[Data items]

-- Opening Marker --

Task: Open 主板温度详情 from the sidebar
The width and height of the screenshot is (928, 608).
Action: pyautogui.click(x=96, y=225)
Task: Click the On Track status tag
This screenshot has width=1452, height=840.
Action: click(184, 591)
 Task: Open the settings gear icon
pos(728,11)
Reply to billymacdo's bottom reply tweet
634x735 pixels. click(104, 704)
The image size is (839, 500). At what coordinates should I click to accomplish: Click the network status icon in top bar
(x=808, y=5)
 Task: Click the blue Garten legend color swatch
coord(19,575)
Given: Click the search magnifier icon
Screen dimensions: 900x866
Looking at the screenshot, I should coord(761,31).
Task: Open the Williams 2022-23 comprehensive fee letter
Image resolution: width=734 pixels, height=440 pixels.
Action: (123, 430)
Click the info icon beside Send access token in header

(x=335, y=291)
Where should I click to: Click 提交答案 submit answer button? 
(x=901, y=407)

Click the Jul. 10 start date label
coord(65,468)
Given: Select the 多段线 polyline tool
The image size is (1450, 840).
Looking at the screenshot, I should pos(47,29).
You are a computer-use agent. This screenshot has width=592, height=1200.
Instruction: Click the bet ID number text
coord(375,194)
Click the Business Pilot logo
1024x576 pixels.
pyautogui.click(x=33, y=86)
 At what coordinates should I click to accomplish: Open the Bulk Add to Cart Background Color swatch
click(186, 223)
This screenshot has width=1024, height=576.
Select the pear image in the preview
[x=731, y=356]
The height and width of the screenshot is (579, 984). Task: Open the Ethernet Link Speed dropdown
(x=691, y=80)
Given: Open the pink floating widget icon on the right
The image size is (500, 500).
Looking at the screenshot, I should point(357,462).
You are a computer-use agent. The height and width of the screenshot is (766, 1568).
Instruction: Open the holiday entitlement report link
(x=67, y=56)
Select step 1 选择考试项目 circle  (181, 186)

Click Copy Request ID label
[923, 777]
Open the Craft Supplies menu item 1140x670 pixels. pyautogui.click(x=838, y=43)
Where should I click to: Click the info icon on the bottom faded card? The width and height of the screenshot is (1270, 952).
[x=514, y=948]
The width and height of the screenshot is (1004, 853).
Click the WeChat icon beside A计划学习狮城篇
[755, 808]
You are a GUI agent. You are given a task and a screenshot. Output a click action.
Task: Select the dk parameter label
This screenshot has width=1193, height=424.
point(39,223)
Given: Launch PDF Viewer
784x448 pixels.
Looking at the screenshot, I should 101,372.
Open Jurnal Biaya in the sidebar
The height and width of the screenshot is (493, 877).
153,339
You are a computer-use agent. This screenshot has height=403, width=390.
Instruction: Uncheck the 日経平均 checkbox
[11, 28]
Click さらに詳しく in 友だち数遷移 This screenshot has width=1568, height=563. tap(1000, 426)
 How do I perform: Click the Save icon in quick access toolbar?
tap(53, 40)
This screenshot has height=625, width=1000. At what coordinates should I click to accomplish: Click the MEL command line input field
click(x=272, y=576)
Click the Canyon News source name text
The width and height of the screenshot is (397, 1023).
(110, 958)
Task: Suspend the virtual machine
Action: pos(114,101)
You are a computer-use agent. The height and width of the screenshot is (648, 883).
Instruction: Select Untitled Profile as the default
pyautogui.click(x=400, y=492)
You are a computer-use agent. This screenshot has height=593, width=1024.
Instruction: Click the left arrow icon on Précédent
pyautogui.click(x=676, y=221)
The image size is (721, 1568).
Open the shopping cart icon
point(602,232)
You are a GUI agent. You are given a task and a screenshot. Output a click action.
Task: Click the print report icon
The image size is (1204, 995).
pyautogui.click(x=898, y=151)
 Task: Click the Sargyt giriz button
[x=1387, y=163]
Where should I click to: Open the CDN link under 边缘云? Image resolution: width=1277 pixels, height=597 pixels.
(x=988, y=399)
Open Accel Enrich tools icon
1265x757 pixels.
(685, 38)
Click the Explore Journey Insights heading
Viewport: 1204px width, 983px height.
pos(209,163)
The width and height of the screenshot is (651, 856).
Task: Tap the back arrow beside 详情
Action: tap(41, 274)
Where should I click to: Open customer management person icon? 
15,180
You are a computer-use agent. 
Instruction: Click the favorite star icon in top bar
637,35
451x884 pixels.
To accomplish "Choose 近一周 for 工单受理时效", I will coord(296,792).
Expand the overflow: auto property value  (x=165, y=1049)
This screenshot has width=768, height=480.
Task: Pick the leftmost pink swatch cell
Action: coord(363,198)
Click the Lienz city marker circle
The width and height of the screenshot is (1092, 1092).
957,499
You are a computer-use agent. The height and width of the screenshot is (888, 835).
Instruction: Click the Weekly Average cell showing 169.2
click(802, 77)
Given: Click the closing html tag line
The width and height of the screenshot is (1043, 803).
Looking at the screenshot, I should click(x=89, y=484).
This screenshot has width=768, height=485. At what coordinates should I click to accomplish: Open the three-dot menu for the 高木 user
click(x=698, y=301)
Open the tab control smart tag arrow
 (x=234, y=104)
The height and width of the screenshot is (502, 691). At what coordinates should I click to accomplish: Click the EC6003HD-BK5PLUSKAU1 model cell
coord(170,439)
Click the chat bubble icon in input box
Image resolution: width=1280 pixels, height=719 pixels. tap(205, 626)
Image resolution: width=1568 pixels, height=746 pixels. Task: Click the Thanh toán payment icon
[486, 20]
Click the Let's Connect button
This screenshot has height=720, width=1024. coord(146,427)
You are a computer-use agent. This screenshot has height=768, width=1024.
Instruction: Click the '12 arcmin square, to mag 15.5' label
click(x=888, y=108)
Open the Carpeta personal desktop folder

-- Closing Marker --

* _Task statement_
The expected output is every line of the records in which the string "computer" appears.

* _Response to this exercise_
You are a computer-use agent. This screenshot has width=592, height=1200.
You are a computer-use agent. The height and width of the screenshot is (766, 1568).
You are a computer-use agent. This screenshot has height=403, width=390.
You are a computer-use agent. The height and width of the screenshot is (648, 883).
You are a computer-use agent. This screenshot has height=593, width=1024.
You are a computer-use agent. 
You are a computer-use agent. The height and width of the screenshot is (888, 835).
You are a computer-use agent. This screenshot has height=768, width=1024.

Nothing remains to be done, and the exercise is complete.